* [DIRECTION]
Please write out the data word for word, starting at the line that contains "Open the Calendar app showing the 23rd" and ending at the last line of the data, with both included. Omit the pictures.

(Extracted data entries)
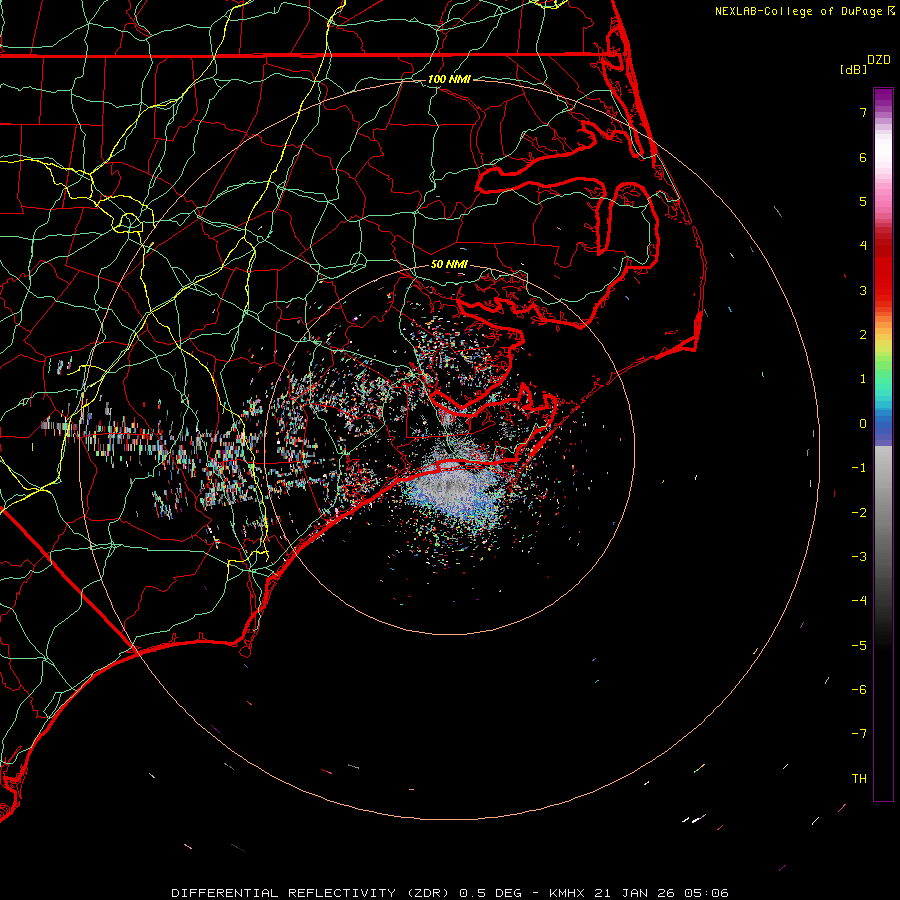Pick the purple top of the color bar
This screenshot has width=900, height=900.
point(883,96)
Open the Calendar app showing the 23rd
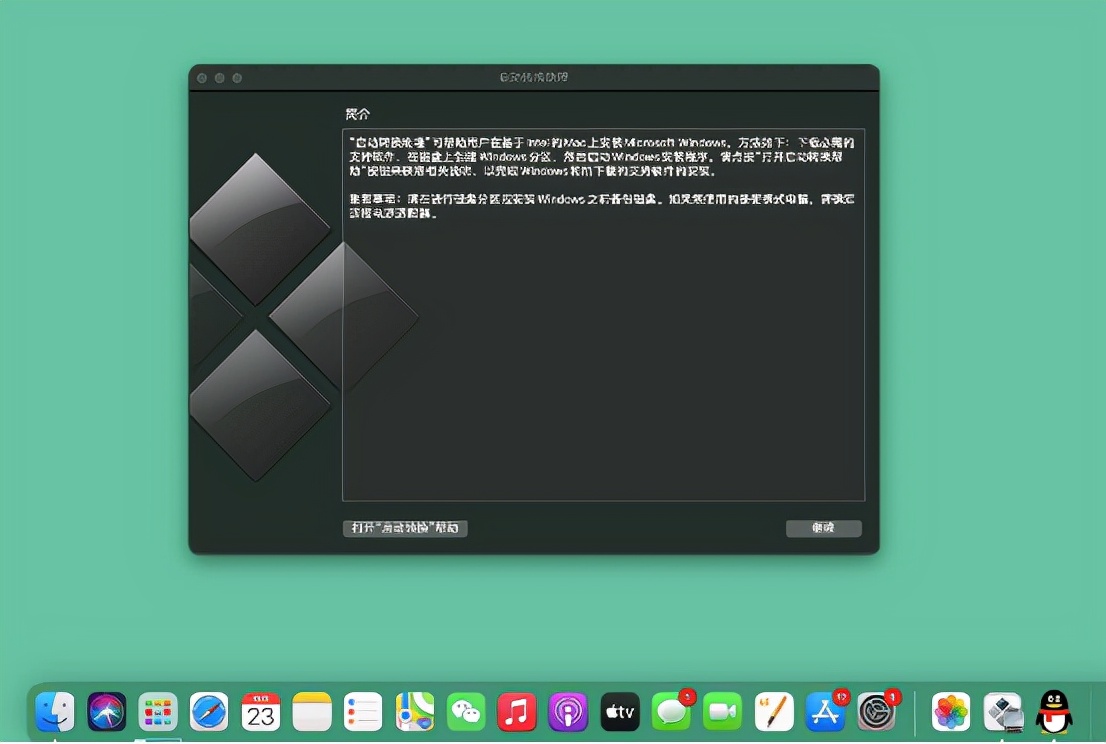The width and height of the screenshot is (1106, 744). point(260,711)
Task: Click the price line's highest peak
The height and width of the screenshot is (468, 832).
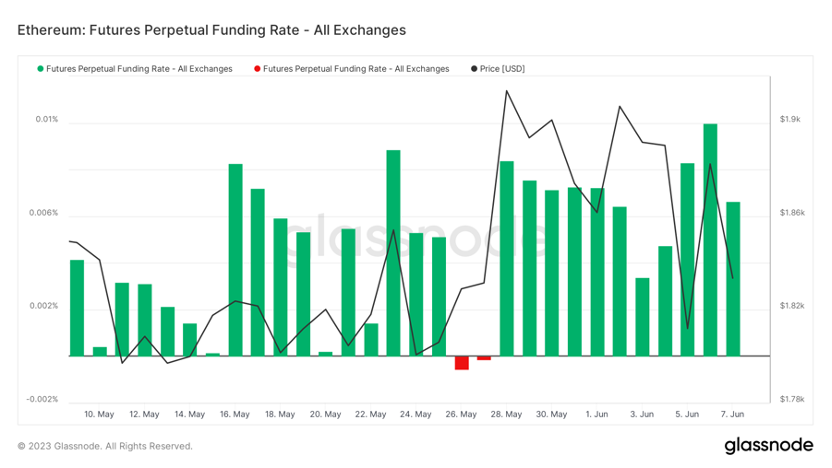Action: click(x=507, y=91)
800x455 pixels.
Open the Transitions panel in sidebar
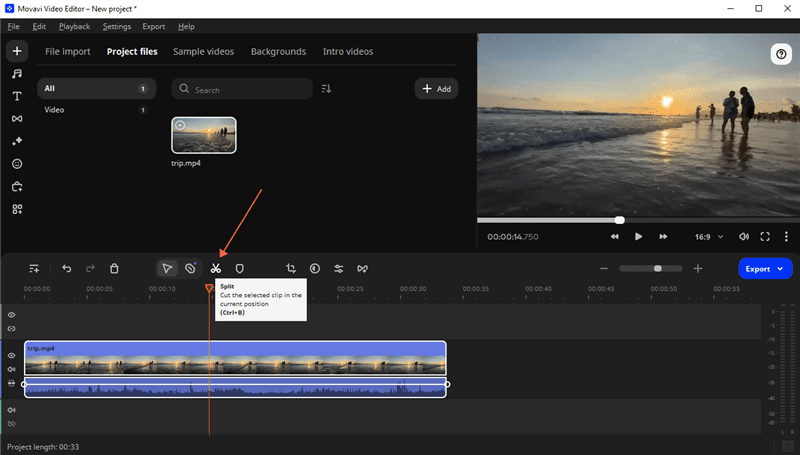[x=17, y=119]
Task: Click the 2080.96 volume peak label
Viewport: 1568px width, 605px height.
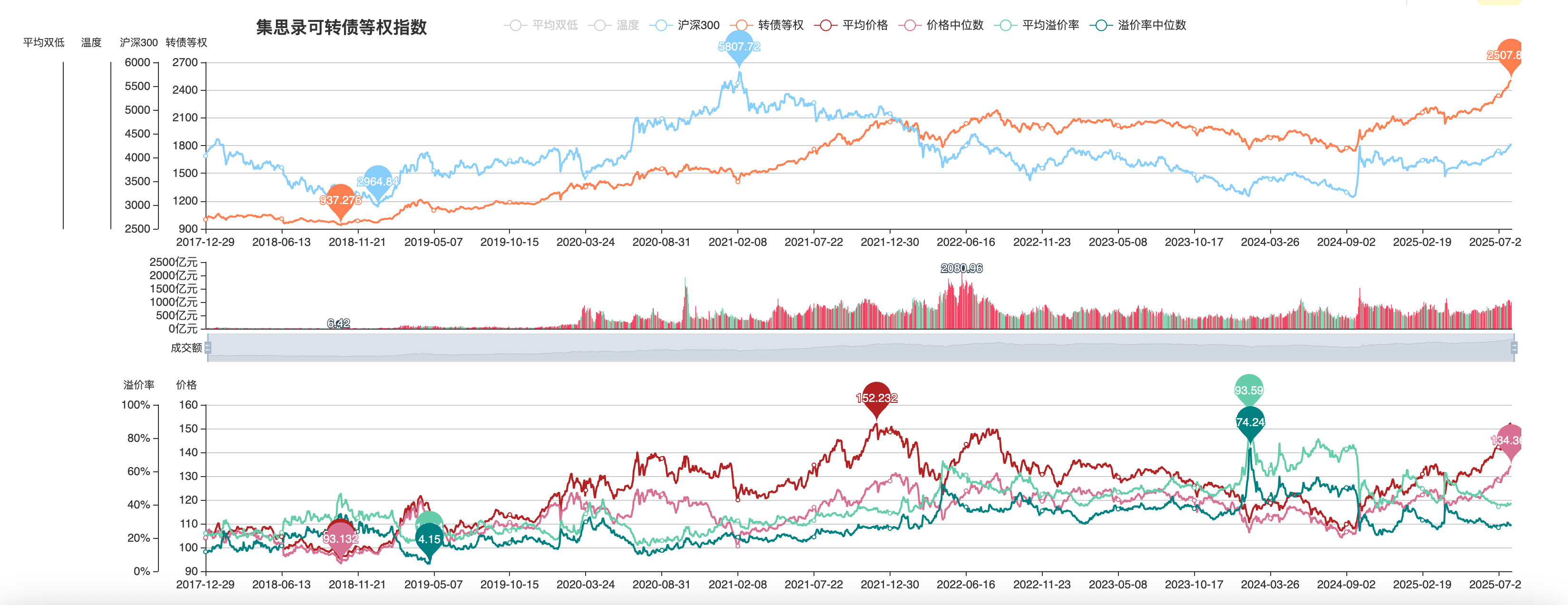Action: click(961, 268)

* [ANSWER TO THE EXERCISE]
Open the Calendar app showing the 23rd
The width and height of the screenshot is (1106, 744). point(260,711)
Task: Click the price line's highest peak
The height and width of the screenshot is (468, 832).
Action: click(x=507, y=91)
800x455 pixels.
Open the Transitions panel in sidebar
[x=17, y=119]
Task: Click the 2080.96 volume peak label
Viewport: 1568px width, 605px height.
Action: click(961, 268)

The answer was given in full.